The embeddings produced by the Universal Sentence Encoder are approximately normalized. The semantic similarity of two sentences can be trivially computed as the inner product of the encodings.

def plot_similarity(labels, features, rotation):
  corr = np.inner(features, features)
  sns.set(font_scale=1.2)
  g = sns.heatmap(
      corr,
      xticklabels=labels,
      yticklabels=labels,
      vmin=0,
      vmax=1,
      cmap="YlOrRd")
  g.set_xticklabels(labels, rotation=rotation)
  g.set_title("Semantic Textual Similarity")

def run_and_plot(messages_):
  message_embeddings_ = embed(messages_)
  plot_similarity(messages_, message_embeddings_, 90)

Similarity Visualized

Here we show the similarity in a heat map. The final graph is a 9x9 matrix where each entry [i, j] is colored based on the inner product of the encodings for sentence i and j.

messages = [
    # Smartphones
    "I like my phone",
    "My phone is not good.",
    "Your cellphone looks great.",

    # Weather
    "Will it snow tomorrow?",
    "Recently a lot of hurricanes have hit the US",
    "Global warming is real",

    # Food and health
    "An apple a day, keeps the doctors away",
    "Eating strawberries is healthy",
    "Is paleo better than keto?",

    # Asking about age
    "How old are you?",
    "what is your age?",
]

run_and_plot(messages)

png

Evaluation: STS (Semantic Textual Similarity) Benchmark

The STS Benchmark provides an intrinsic evaluation of the degree to which similarity scores computed using sentence embeddings align with human judgements. The benchmark requires systems to return similarity scores for a diverse selection of sentence pairs. Pearson correlation is then used to evaluate the quality of the machine similarity scores against human judgements.

Download data

import pandas
import scipy
import math
import csv

sts_dataset = tf.keras.utils.get_file(
    fname="Stsbenchmark.tar.gz",
    origin="http://ixa2.si.ehu.es/stswiki/images/4/48/Stsbenchmark.tar.gz",
    extract=True)
sts_dev = pandas.read_table(
    os.path.join(os.path.dirname(sts_dataset), "stsbenchmark", "sts-dev.csv"),
    skip_blank_lines=True,
    usecols=[4, 5, 6],
    names=["sim", "sent_1", "sent_2"])
sts_test = pandas.read_table(
    os.path.join(
        os.path.dirname(sts_dataset), "stsbenchmark", "sts-test.csv"),
    quoting=csv.QUOTE_NONE,
    skip_blank_lines=True,
    usecols=[4, 5, 6],
    names=["sim", "sent_1", "sent_2"])
# cleanup some NaN values in sts_dev
sts_dev = sts_dev[[isinstance(s, str) for s in sts_dev['sent_2']]]
Downloading data from http://ixa2.si.ehu.es/stswiki/images/4/48/Stsbenchmark.tar.gz
409630/409630 ━━━━━━━━━━━━━━━━━━━━ 1s 2us/step

Evaluate Sentence Embeddings

sts_data = sts_dev

def run_sts_benchmark(batch):
  sts_encode1 = tf.nn.l2_normalize(embed(tf.constant(batch['sent_1'].tolist())), axis=1)
  sts_encode2 = tf.nn.l2_normalize(embed(tf.constant(batch['sent_2'].tolist())), axis=1)
  cosine_similarities = tf.reduce_sum(tf.multiply(sts_encode1, sts_encode2), axis=1)
  clip_cosine_similarities = tf.clip_by_value(cosine_similarities, -1.0, 1.0)
  scores = 1.0 - tf.acos(clip_cosine_similarities) / math.pi
  """Returns the similarity scores"""
  return scores

dev_scores = sts_data['sim'].tolist()
scores = []
for batch in np.array_split(sts_data, 10):
  scores.extend(run_sts_benchmark(batch))

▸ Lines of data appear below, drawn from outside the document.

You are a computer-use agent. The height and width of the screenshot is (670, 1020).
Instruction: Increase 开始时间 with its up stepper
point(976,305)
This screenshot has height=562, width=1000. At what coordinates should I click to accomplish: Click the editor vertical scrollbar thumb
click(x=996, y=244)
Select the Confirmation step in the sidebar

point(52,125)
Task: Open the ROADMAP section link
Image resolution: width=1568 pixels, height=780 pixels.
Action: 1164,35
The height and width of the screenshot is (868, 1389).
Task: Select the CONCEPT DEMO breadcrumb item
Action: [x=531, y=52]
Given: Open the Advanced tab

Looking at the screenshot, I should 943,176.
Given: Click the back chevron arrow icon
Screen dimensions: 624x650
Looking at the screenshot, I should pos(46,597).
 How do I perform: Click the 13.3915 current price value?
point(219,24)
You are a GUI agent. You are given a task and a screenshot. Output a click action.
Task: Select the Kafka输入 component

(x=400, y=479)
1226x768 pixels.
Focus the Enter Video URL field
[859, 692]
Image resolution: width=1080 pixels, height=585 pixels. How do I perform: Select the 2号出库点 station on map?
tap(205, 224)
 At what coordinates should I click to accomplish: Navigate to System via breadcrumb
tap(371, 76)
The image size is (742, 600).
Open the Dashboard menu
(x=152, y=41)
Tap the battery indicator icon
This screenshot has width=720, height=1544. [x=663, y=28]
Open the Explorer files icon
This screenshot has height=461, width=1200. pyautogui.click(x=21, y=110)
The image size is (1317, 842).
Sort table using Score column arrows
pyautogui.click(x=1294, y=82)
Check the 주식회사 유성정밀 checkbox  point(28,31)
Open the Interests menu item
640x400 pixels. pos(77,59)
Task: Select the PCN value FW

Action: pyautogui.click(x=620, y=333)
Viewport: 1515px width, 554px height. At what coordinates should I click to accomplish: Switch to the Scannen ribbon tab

pearson_correlation = scipy.stats.pearsonr(scores, dev_scores)
print('Pearson correlation coefficient = {0}\np-value = {1}'.format(
    pearson_correlation[0], pearson_correlation[1]))
/tmpfs/src/tf_docs_env/lib/python3.9/site-packages/numpy/core/fromnumeric.py:59: FutureWarning: 'DataFrame.swapaxes' is deprecated and will be removed in a future version. Please use 'DataFrame.transpose' instead.